A couple of weeks ago we pointed out that the Government was consulting on a major change to the way planning works.
We’ve now read more of the 84 pages and are trying to work out what it might mean.
It says that "Local councils should radically and profoundly re-invent the ambition, depth and breadth with which they engage with communities as they consult on local plans."
In order to support greater public engagement in plan-making, the paper says: "Residents will be able to engage in a much more democratic system that is open to a wider range of people whose voice is currently not heard. People will be able to use their smartphone to give their views on local plans and design codes as they are developed, and to see clearer, more visual information about development proposals near them."
In addition, alongside local plans, the White Paper envisages a much more prominent role for design codes and guidance, which would be "prepared locally with community involvement" and be "more binding" on planning decisions.
This concentration on engagement in plan-making and making better use of digital technology will, the White Paper argues, make the planning system far more democratic and instil a greater degree of public trust.

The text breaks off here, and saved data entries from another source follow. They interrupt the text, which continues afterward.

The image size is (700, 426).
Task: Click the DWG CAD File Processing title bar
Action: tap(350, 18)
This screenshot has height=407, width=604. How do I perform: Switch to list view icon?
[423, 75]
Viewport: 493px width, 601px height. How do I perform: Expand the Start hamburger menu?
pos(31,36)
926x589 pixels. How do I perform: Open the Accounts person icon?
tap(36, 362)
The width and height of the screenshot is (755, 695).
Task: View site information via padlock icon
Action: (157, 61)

Our experience of “engagement” and “involvement” is that the community can argue with the quantity, location and style of development but the Council and the developers ignore all comments and will continue to do whatever they like.

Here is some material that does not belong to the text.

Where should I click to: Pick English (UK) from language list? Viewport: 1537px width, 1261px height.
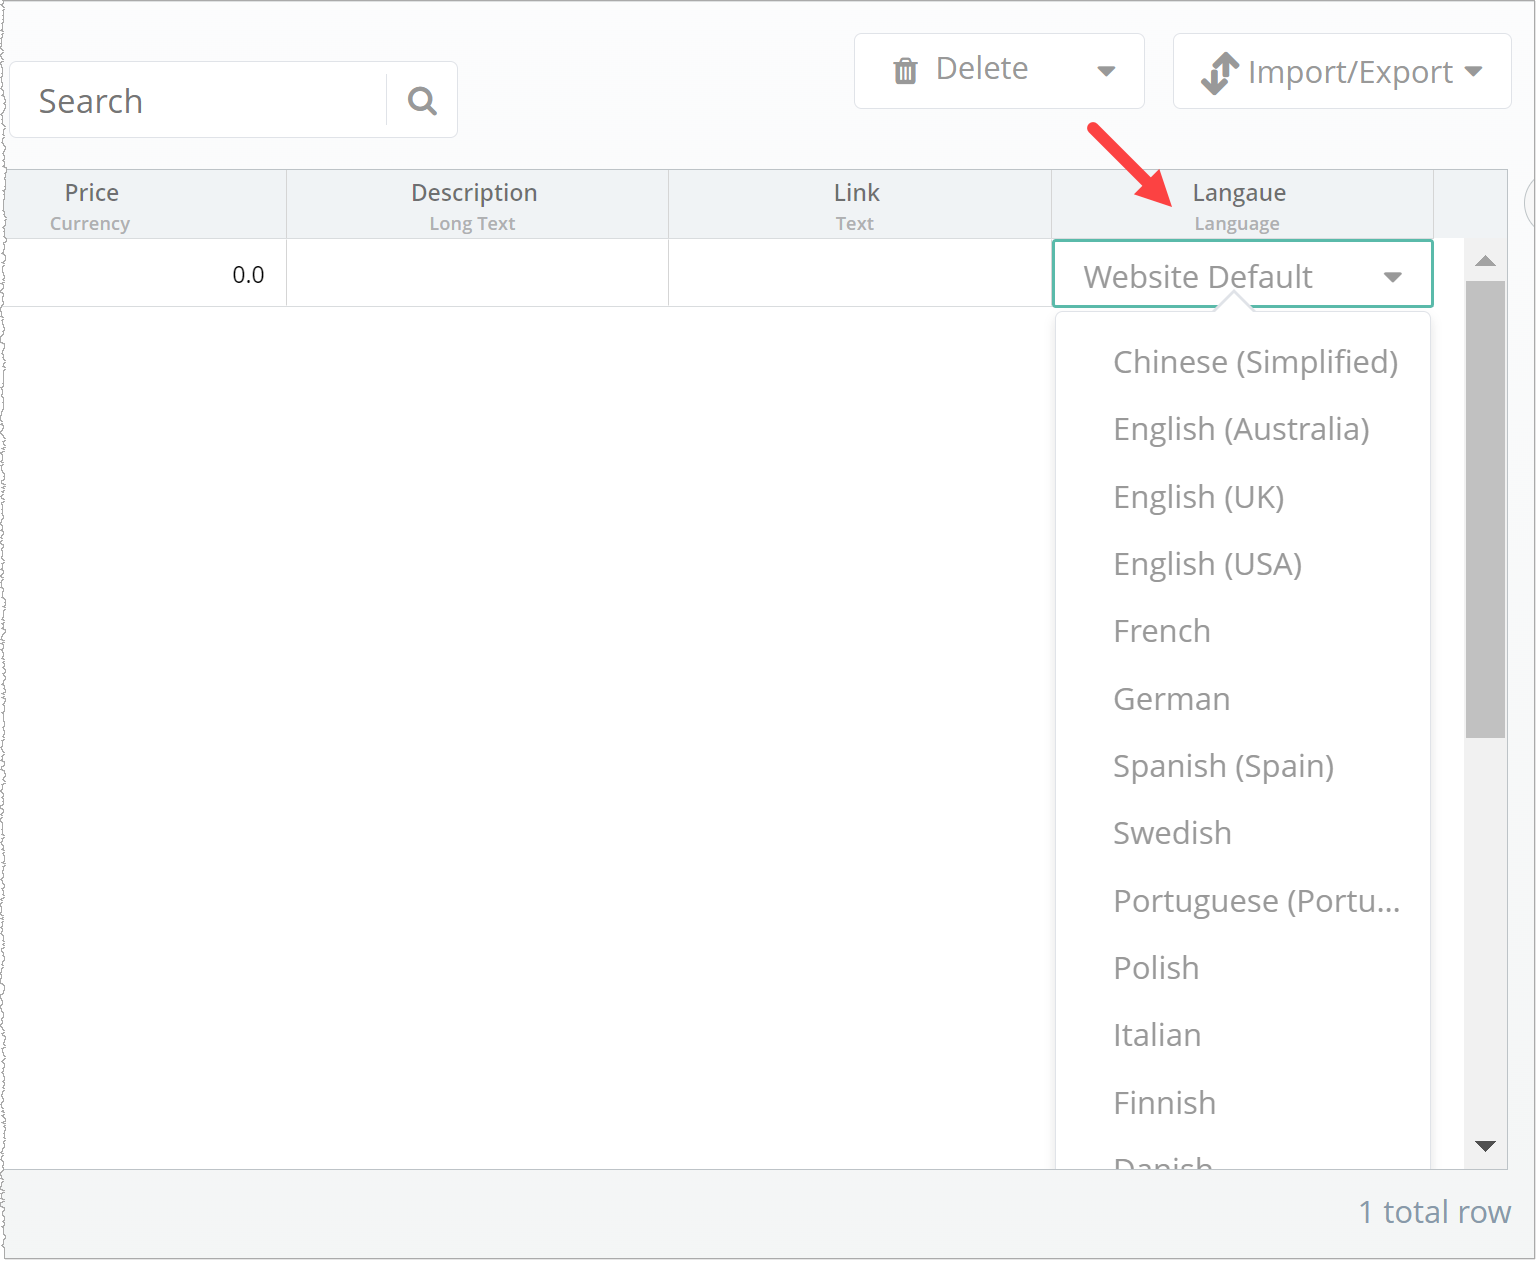[1198, 497]
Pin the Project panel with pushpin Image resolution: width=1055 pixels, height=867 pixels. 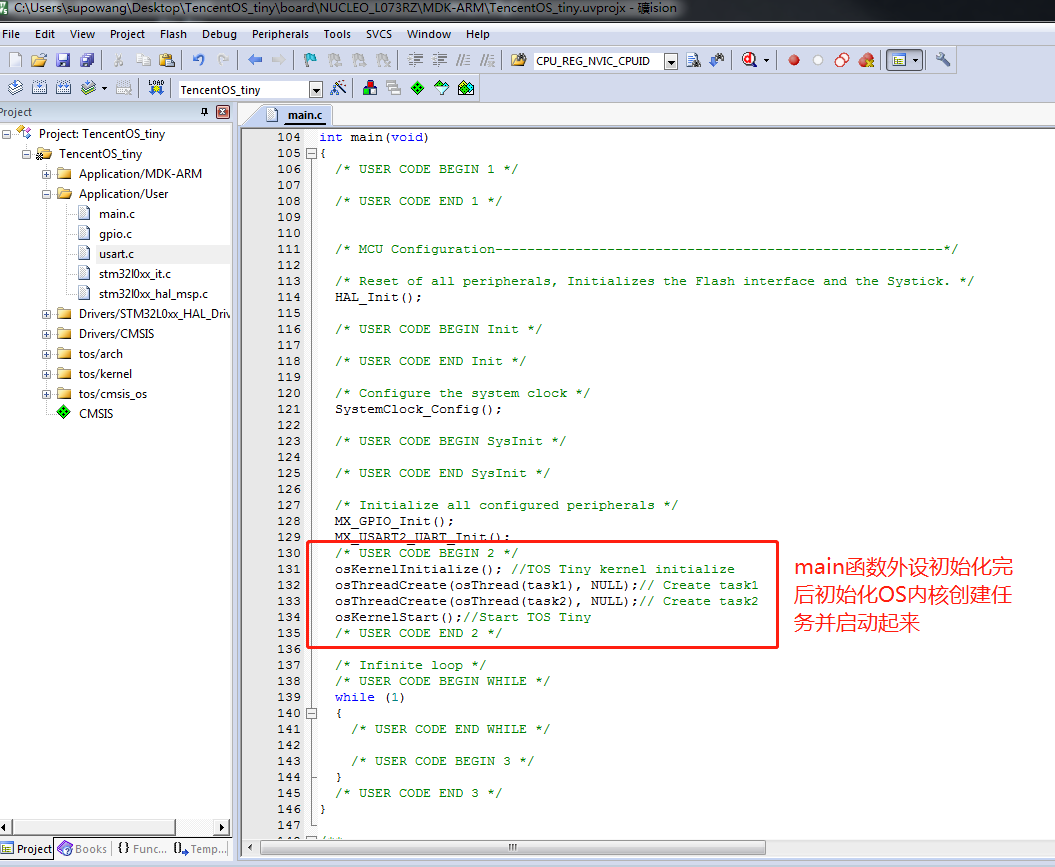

In the last 10 years nearly 6,500 homes have been given permission in OX12 yet only about 1,000 have been built.
The remaining 5,500 will be built at some point to the standards agreed when the permission was granted.
So developers will be building homes with gas central heating and lower insulation standards to design codes which were agreed in 2014 not 2021 or 2022.

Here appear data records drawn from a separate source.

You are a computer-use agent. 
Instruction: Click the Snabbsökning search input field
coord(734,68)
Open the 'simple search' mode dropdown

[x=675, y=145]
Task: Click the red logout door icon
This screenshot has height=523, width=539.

We’ve all seen the way that the current Secretary of State for planning can be influenced by developers and this document appears to be yet another charter for developers.
The document states that there will be a “single statutory ‘sustainable development’ test”, but doesn’t define “sustainable”.
There has never been an adequate definition of sustainable in any planning law so far and we very much doubt that this will change.
Anyway it won’t apply to the 5,500 homes already with approval in OX12 and hundreds of thousands of other approvals around the country.